Künstliche Intelligenz in der Vor-Ort-Apotheke – noch ein weiter Weg

„Künstliche Intelligenz“ und „Apotheke“: Diese beiden Begriffe werden aktuell eher selten zusammen im Mund geführt. Dennoch könnte die KI auch bei der Arbeit in der Offizin Einzug halten. Einen Blick in die Glaskugel wagte der Stuttgarter Rechtsanwalt Professor Heinz-Uwe Dettling. Beim ApothekenRechtTag der Interpharm online hängte er das Thema an drei konkreten Testfragen auf: „Kann KI konkret-individuelle Medikationspläne?“, „Kann KI Empathie?“ und „Kann KI ,Troubleshooting‘?“.

Man stehe bei der Künstlichen Intelligenz (KI) allgemein noch ganz am Anfang der Entwicklung, stellte Dettling eingangs fest. Es gebe bislang auch noch keine rechtlich verbindliche Definition dafür. Vorhandene Versuche helfen für ihn wegen der mangelnden Praxistauglichkeit nicht recht weiter. Um sich rechtlich zu nähern, erläuterte er kurz, wie klassische Software eigentlich aufgebaut ist.

„Digitization“ und „Algorithmization“

In der ersten Welle der „Digitization“ sei es nur um den digitalen Einsatz menschlicher Intelligenz mit der sturen Anwendung menschlicher „Wenn-Dann-Regeln“ gegangen, die auf konkrete Beobachtungen und logischen Schlussregeln basieren. Die so entwickelte Software habe keine Spielräume und arbeite lediglich vom Menschen Vorgegebenes ab. Die zweite Welle habe dann die „Algorithmization“, das heißt die Künstliche Intelligenz (KI) eingeführt. Dabei würden Daten nach maschinellen „Wenn-Dann-Regeln“ verarbeitet. Ursprünglich seien diese zwar ebenfalls vom Menschen geschaffen, aber die Software entwickle sie auf der Basis neuer Situationen als selbstlernendes System weiter. „KI ist eine Kombination von menschlicher Logik, menschlicher Stochastik und technischer Informatik“, fasste Dettling zusammen. „Sie errechnet durch maschinelles Lernen eigene Wenn-Dann-Regeln.“

Parallelen zum Arzneimittel

Die Herausforderung bei der Anwendung bestehe nun darin, wie der Mensch kontrollieren kann, welche „Wenn-Dann-Regeln“ die KI entwickelt, und welche Fehlerquellen dabei entstehen könnten. In diesem Zusammenhang spreche man auch von KI als „Blackbox“. Als Ansatz für die Kontrolle sieht er Parallelen zur Arzneimittelentwicklung. Er glaubt, dass KI genauso geprüft werden muss wie Arzneimittel. Beide seien Produkte besonderer Art, allerdings wissenschaftlich erklärbar und berechenbar mit den Prädikaten Wirksamkeit als Wahrscheinlichkeit, Unbedenklichkeit und Qualität, zum Beispiel im Hinblick auf die Cybersicherheit. 

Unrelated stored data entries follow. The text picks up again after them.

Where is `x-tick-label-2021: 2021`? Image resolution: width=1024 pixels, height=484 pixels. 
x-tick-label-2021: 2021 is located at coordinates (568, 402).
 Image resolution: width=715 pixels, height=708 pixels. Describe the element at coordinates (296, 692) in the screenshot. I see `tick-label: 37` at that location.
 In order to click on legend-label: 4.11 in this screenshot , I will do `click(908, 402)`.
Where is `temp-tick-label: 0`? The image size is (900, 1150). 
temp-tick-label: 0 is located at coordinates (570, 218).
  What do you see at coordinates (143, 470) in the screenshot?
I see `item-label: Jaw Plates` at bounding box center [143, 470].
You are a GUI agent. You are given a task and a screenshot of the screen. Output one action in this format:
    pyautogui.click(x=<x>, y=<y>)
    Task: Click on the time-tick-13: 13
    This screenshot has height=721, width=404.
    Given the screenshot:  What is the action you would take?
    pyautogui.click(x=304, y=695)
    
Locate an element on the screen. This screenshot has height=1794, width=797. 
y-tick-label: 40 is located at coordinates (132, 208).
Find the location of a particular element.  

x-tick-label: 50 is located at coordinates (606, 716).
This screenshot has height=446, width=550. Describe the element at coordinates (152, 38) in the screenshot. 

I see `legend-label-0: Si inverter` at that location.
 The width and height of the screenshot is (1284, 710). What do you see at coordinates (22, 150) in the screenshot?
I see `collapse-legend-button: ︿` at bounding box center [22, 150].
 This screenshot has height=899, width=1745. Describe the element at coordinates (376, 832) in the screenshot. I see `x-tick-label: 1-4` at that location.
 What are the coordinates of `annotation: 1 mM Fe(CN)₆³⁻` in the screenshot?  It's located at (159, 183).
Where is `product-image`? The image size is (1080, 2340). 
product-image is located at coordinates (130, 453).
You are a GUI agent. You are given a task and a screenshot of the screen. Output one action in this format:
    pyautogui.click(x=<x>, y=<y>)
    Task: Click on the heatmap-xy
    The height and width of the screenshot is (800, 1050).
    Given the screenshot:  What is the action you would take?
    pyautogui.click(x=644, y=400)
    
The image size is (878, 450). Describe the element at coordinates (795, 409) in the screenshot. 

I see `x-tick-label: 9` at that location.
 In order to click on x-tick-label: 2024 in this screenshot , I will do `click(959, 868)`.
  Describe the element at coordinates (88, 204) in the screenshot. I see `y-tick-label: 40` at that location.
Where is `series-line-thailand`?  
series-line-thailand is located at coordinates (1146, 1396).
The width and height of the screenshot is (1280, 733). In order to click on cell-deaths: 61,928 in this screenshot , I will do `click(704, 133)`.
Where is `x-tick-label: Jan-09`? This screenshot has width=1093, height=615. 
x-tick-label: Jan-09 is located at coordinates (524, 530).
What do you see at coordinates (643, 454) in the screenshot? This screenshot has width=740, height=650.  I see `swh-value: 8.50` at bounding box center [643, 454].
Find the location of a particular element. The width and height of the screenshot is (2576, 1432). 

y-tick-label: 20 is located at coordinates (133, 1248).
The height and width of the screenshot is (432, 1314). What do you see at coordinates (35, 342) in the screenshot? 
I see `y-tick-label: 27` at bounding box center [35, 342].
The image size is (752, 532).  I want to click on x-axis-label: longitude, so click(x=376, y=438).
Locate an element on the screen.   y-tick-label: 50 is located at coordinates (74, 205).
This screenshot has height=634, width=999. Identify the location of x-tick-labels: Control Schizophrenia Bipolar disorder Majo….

Medizinische Software ist Medizinprodukt

In der Arzneimittelversorgung könnte medizinische Software in Zukunft eine größere Rolle spielen. Software, die als Grundlage für medizinischen Entscheidungen dienen soll, ist rechtlich ein Medizinprodukt. Für dieses muss laut Dettling die Wiederholbarkeit, Zuverlässigkeit und Leistung entsprechend der bestimmungsgemäßen Verwendung nachwiesen werden. Wie das beim Einsatz Künstlicher Intelligenz für solche Apps gewährleistet werden könne (Stichwort „Blackbox“), sei jedoch bislang nicht geklärt. Hier stehe man noch völlig am Anfang.

Trotzdem habe die US-Arzneimittelbehörde bereits solche Software zugelassen. Als Beispiel führte Dettling ein KI-gestütztes Diagnosesystem für diabetische Retinopathie an, dessen Vermarktung die FDA im April 2018 genehmigte. Es analysiert den Augenhintergrund auf frühe, diskrete Anzeichen von Gefäßveränderungen in weniger als einer Minute, und zwar ohne notwendige Präsenz eines Augenarztes und mit einer hohen Sensitivität und Spezifität.